[Stored data entries]
_ _ _ _
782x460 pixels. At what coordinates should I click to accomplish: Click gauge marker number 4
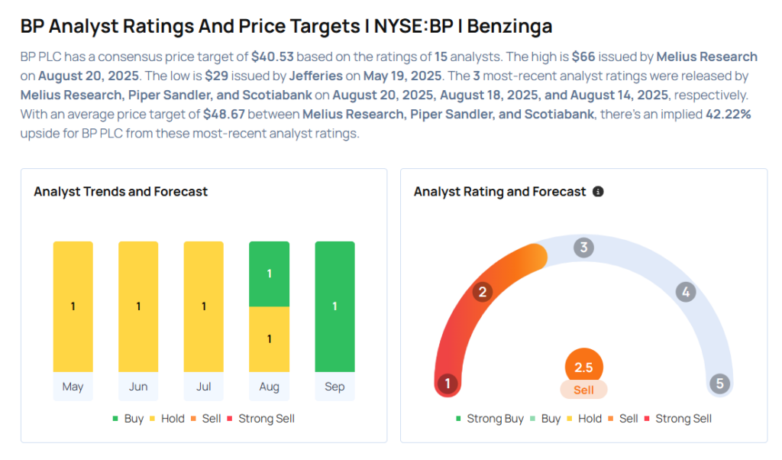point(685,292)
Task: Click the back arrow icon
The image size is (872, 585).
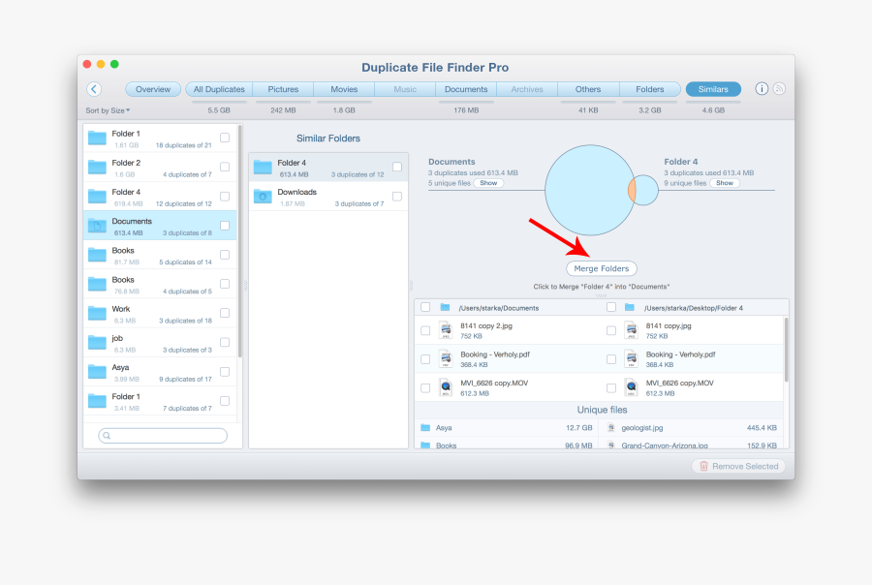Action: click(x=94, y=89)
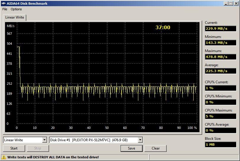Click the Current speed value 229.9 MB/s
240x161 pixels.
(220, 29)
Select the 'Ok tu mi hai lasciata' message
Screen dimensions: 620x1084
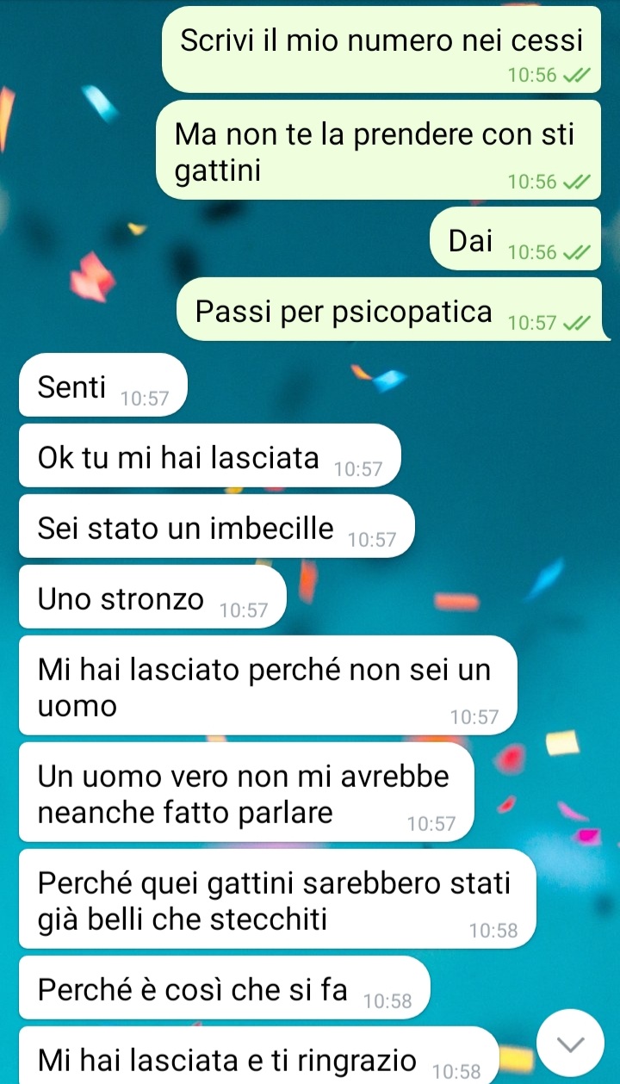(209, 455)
_ _ _ _
Task instructions:
Output all the entries exactly, minus any pictures.

Task response:
782x460 pixels. At what coordinates should I click to accomplish: Click gauge marker number 4
point(685,292)
Task: Click the back arrow icon
The image size is (872, 585).
Action: click(x=94, y=89)
Click the Current speed value 229.9 MB/s
240x161 pixels.
(220, 29)
Select the 'Ok tu mi hai lasciata' message
Screen dimensions: 620x1084
(209, 455)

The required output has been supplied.